Take the case of fertilizer subsidy. A cost-benefit study of Aadhar project undertaken by National Institute of Public Finance and Policy (NIPFP) at the behest of Planning Commission has projected a modest saving of 7% in fertilizer subsidy scheme through DCT.

Savings many times more than estimated 7% can be achieved simply by re-engineering fertilizer subsidy mechanism by weeding out fiscal bias for certain nutrients such as nitrogen and products such as ordinary prilled urea.
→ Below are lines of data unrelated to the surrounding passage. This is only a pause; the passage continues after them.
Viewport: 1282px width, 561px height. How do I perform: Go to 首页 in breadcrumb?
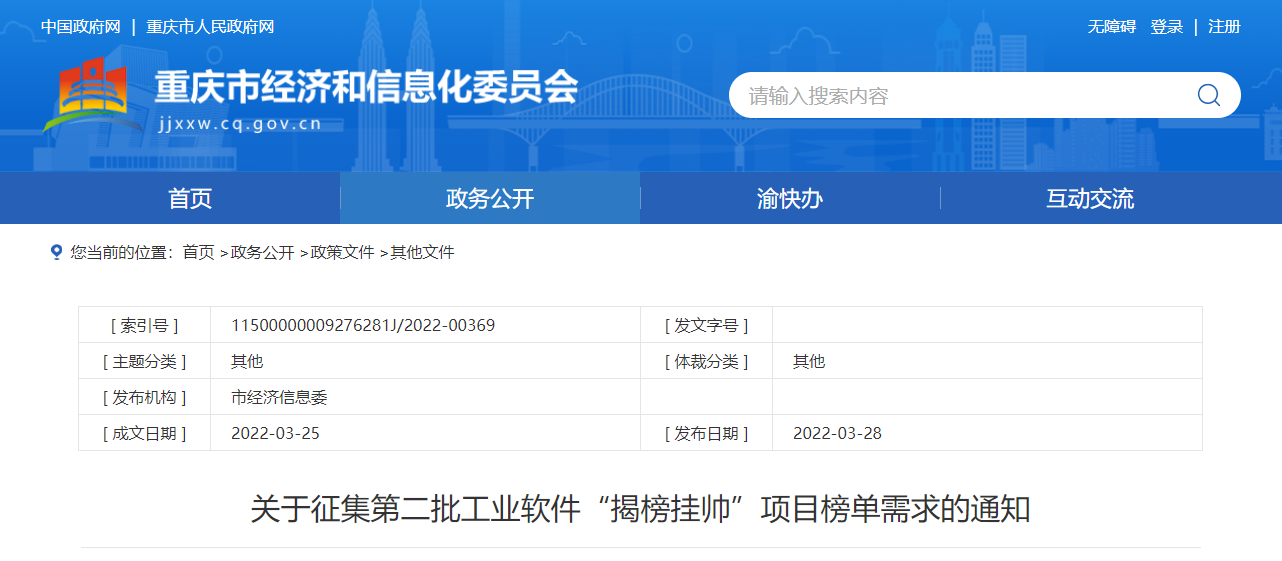point(198,252)
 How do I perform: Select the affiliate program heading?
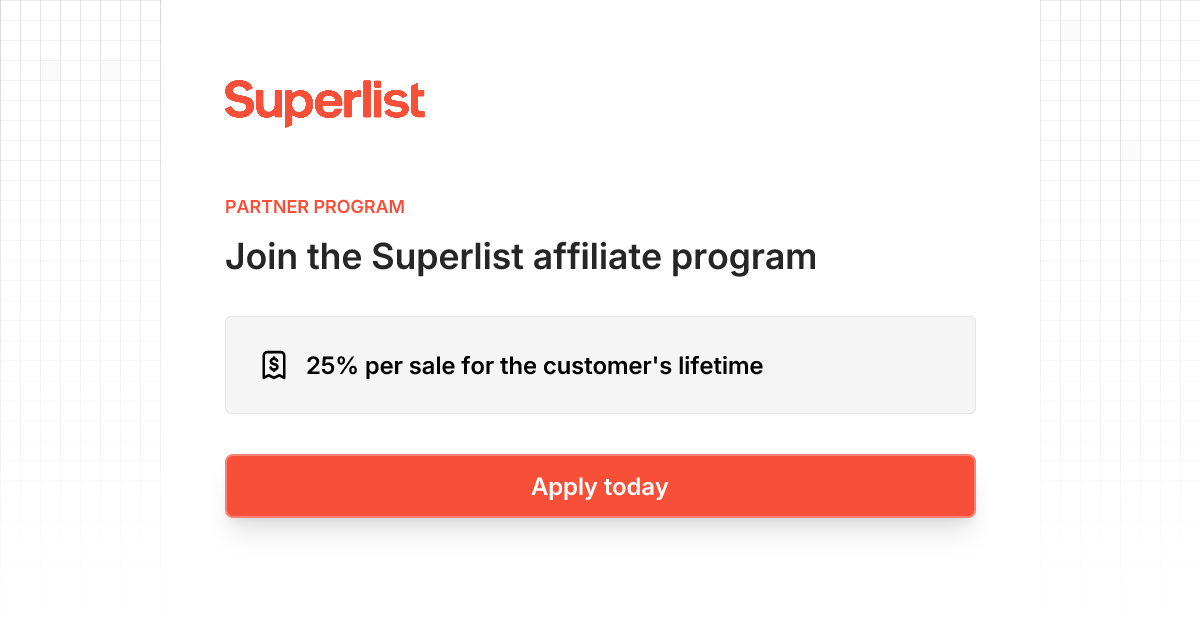click(521, 257)
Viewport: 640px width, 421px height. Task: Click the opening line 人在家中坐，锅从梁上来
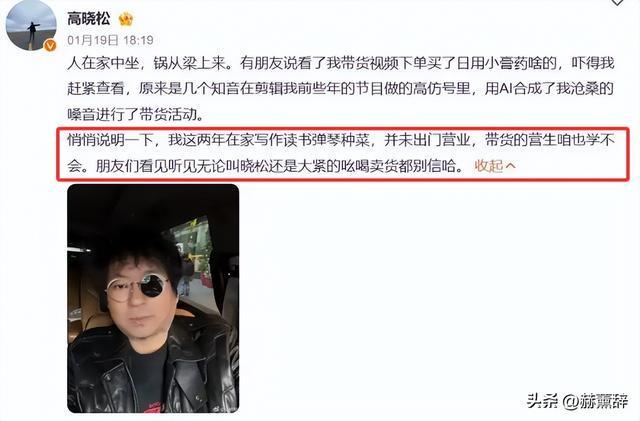click(x=147, y=63)
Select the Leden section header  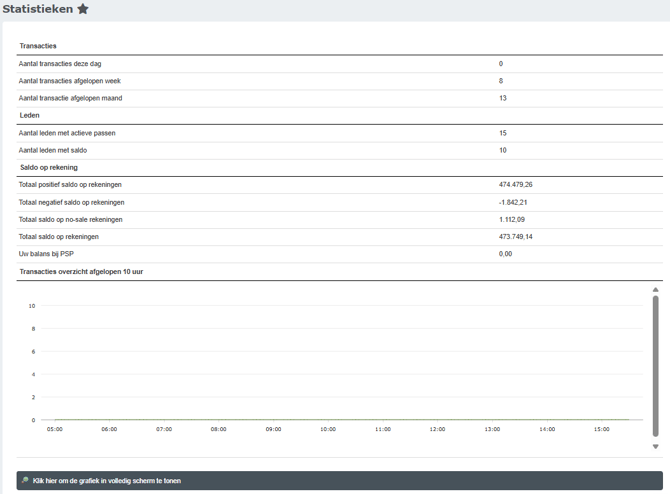click(x=30, y=115)
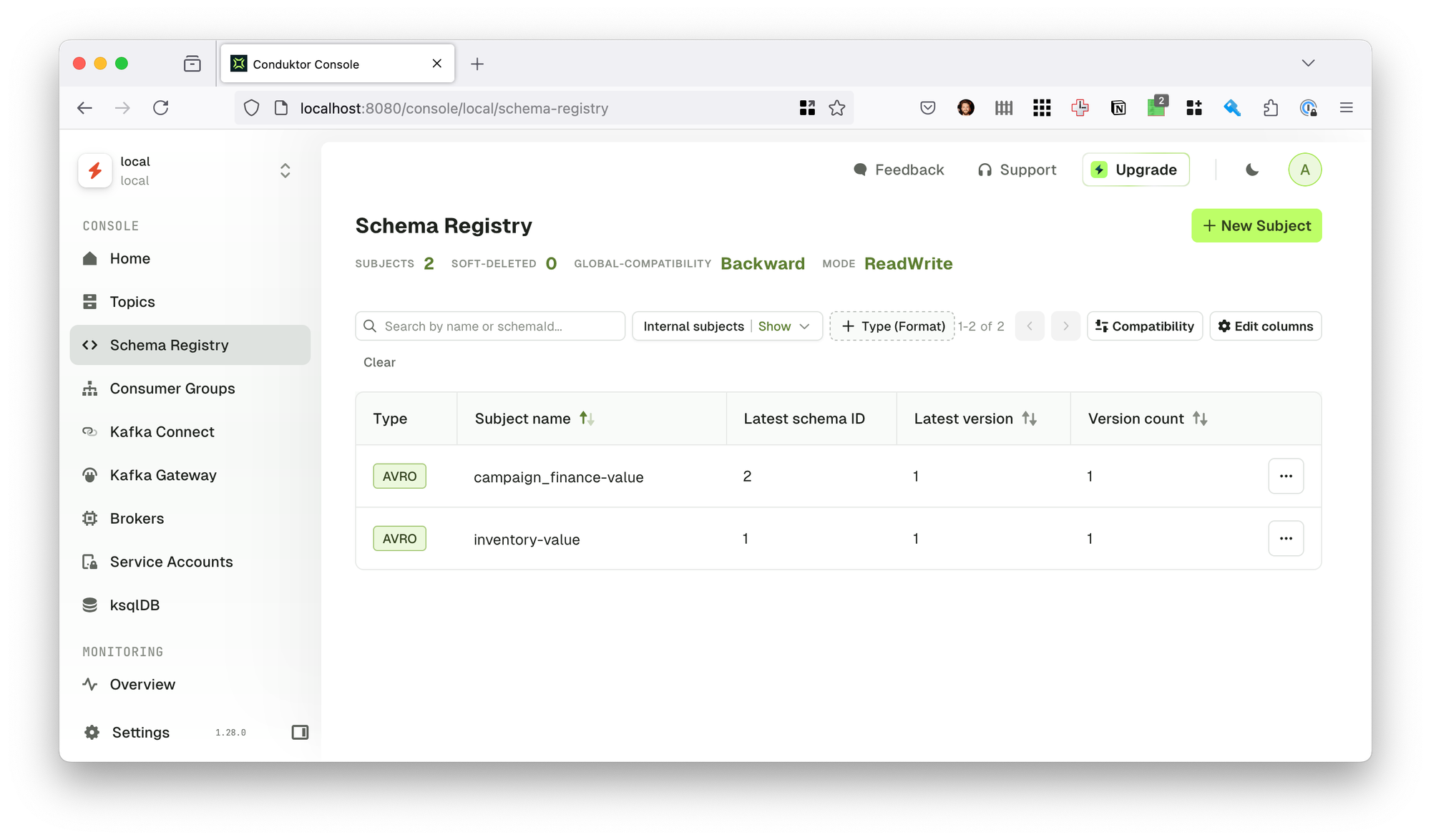
Task: Open Settings from the sidebar
Action: (140, 732)
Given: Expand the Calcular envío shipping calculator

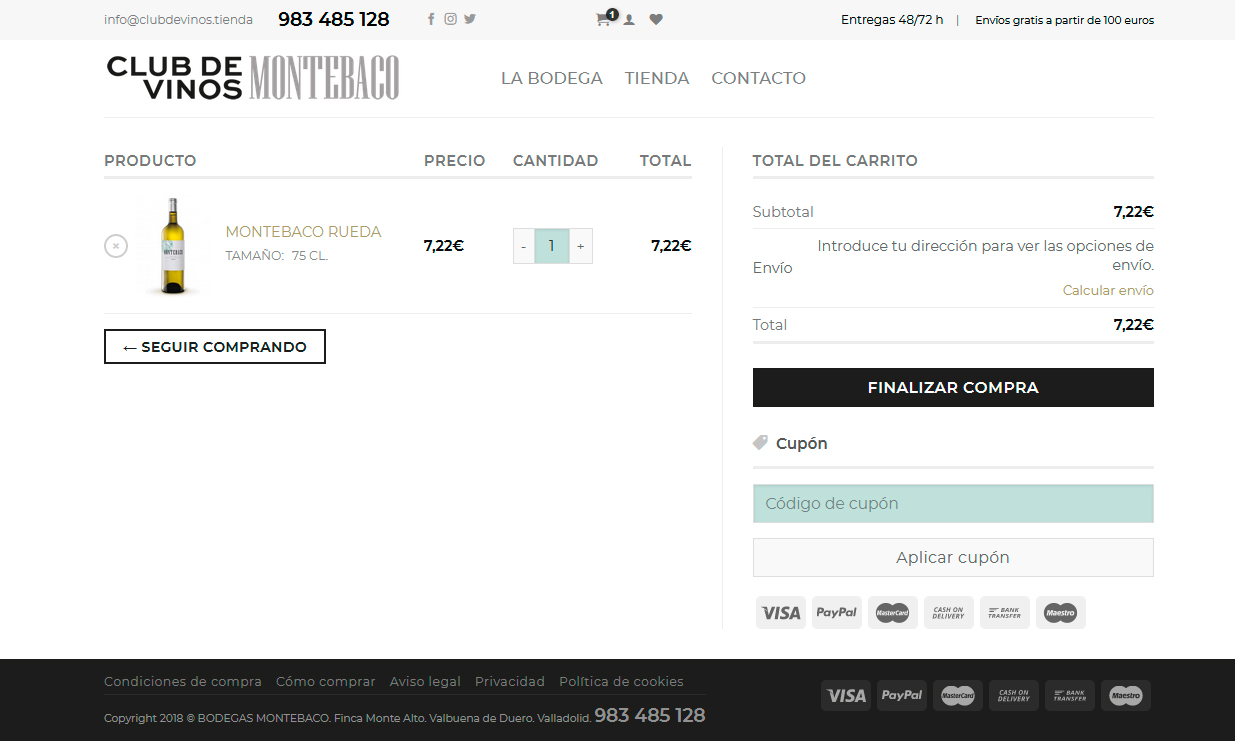Looking at the screenshot, I should (1107, 290).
It would not cost Government anything to bring urea under nutrient-based subsidy scheme!

The Government can easily save a few thousand crore rupees by ordering mandatory production and use of coated urea and urea super-granules and by promoting use of nitrates-based nitrogenous fertilizers that cause lesser losses of nitrogen through air, runs-offs and seepages in the crop field.

A truly nutrient-based and product-neutral subsidy scheme, coupled with mass popularization of drip irrigation should not only cut subsidy bill by half but also ensure efficient use of irrigation water. This is the key to food security and sustainable agriculture.

UPA Government should not neglect such options and create an impression that aadhar is the magic wand for inclusive growth and expenditure reforms. It must decide whether it would cash subsidy to land owners or to the share-cropper (the actual farmer) or to both.

The Government should also disclose whether and how often it would revise cash subsidy taking into account the increase in global prices of fertilizer and raw materials and rapid depreciation of rupee.

Such concerns are equally relevant to kerosene and liquefied petroleum gas (LPG) that are primarily derived from imported crude. Would aadhar card-enabled DCT provide for automatic increase or decrease in fuel subsidies to reflect global price and forex changes?

And the acid test for the Government would be food subsidy. Would the Government automatically increase DCT/per person to reflect the regular increase in food procurement prices and the resulting rise in open market prices?

Would Aadhar mechanism have built-in mechanism to capture the inflation-caused swings in the number of potential beneficiaries especially who live on the threshold of dubious poverty line?

Yet another issue that can't be pushed under the carpet is the urgent need to make the definition of poverty realistic and provide for inflation-indexing of poverty line.

As for implementation issues, a country bedeviled with power shortages and frequent breakdown of servers and telecom link can make aadhar-enabled electronic banking a pain in the neck for poorest of the poor.

When banking terminals at times fail in public sector banks in Delhi for hours, what is the guarantee that they would function in villages where power is supplied only for 6-8 hours as per the rural electrification norms.

There also many other challenges on the DCT road. The Government must list all concerns and disclose how it would resolve them. Credible and wholesome communication on Aadhar should replace government hand-outs to the media.

NIPFP study should have factored in all concerns and challenges before coming out with goody-goody projections.

The study claims: “We find that substantial benefits would accrue to the government by integrating Aadhaar with schemes such as PDS, MNREGS, fertiliser and LPG subsidies, as well as housing, education and health programmes. The benefits arise from the reduction in leakages that occur due to identification and authentication issues. Our analysis takes into account the costs of developing and maintaining Aadhaar, and of integrating Aadhaar with the schemes over the next ten years. Even after taking all costs into account, and making mod- est assumptions about leakages, of about 7-12 percent of the value of the transfer/subsidy, we find that the Aadhaar project would yield an internal rate of return in real terms of 52.85 percent to the government.”

The Government should commission a fresh study that should factor in all hidden and unrecognized costs of Aadhar-enabled DCT.